# WHAT YOU SHOULD DO
Locate every line of the material below that contains the string "Check", and copy each of those lines in full.

━━━ SUPPLIED MATERIAL

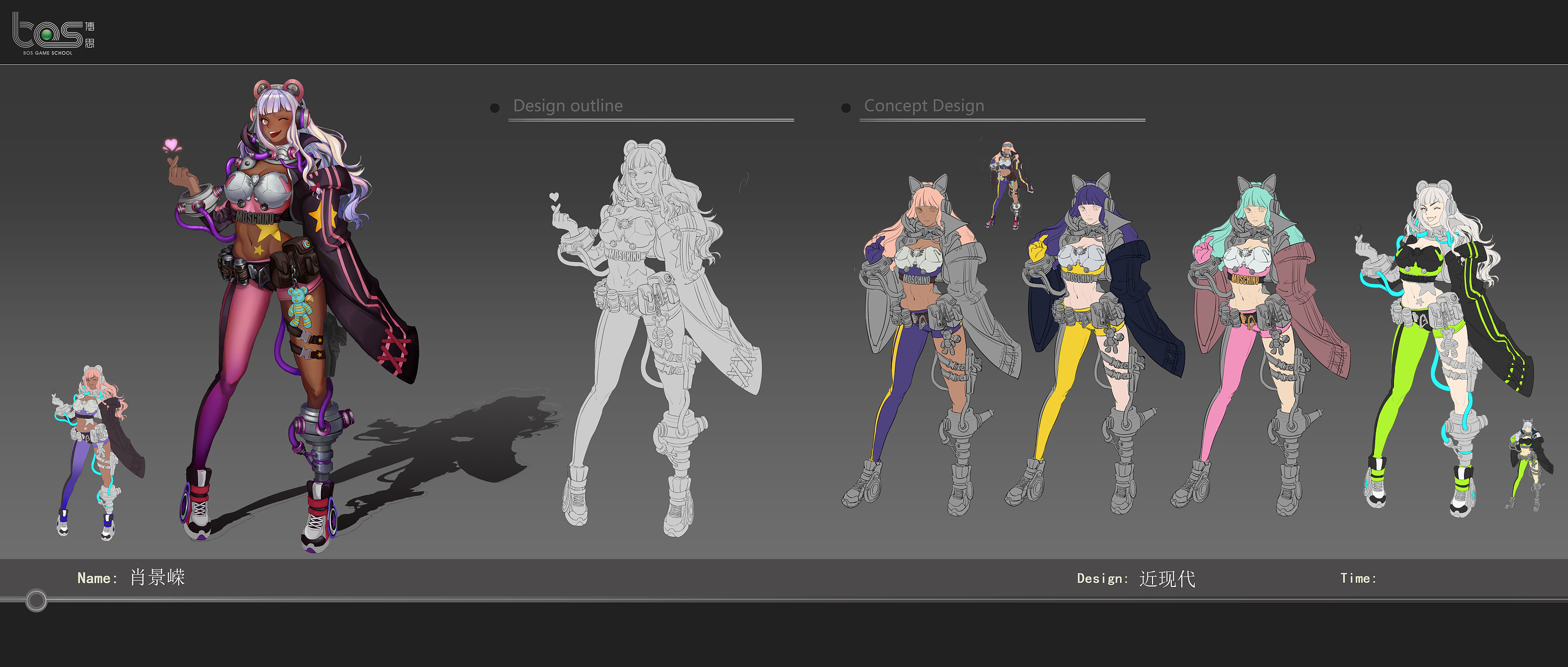
Task: Select the Design outline heading
Action: 567,106
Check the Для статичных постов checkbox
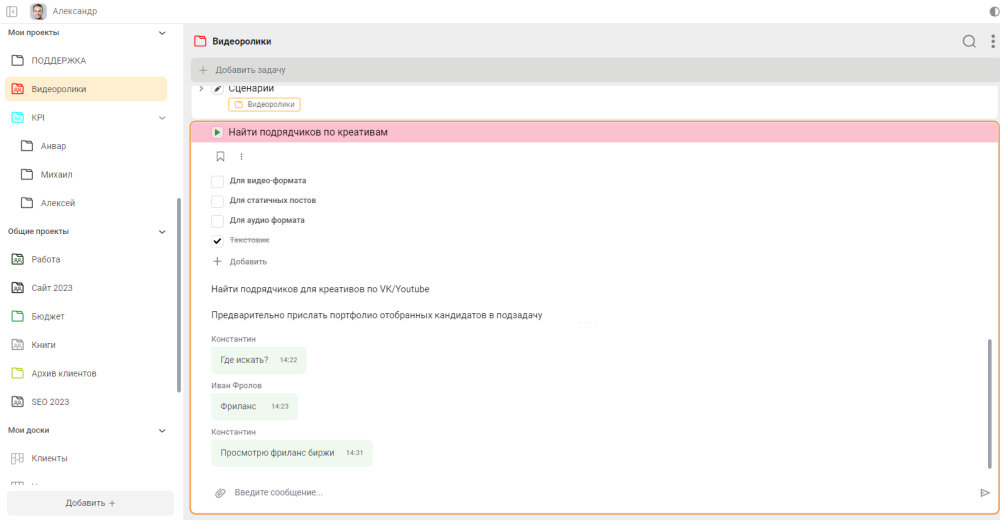1000x520 pixels. coord(217,201)
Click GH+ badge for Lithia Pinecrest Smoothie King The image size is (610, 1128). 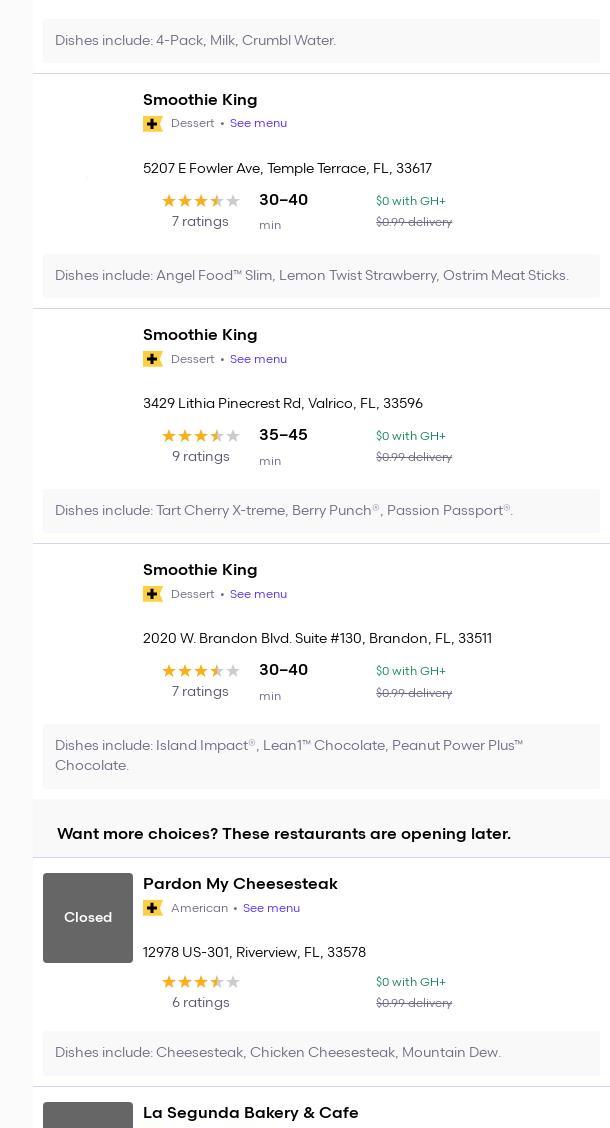tap(153, 359)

━━━━━━

# EXERCISE OUTPUT
Check the Для статичных постов checkbox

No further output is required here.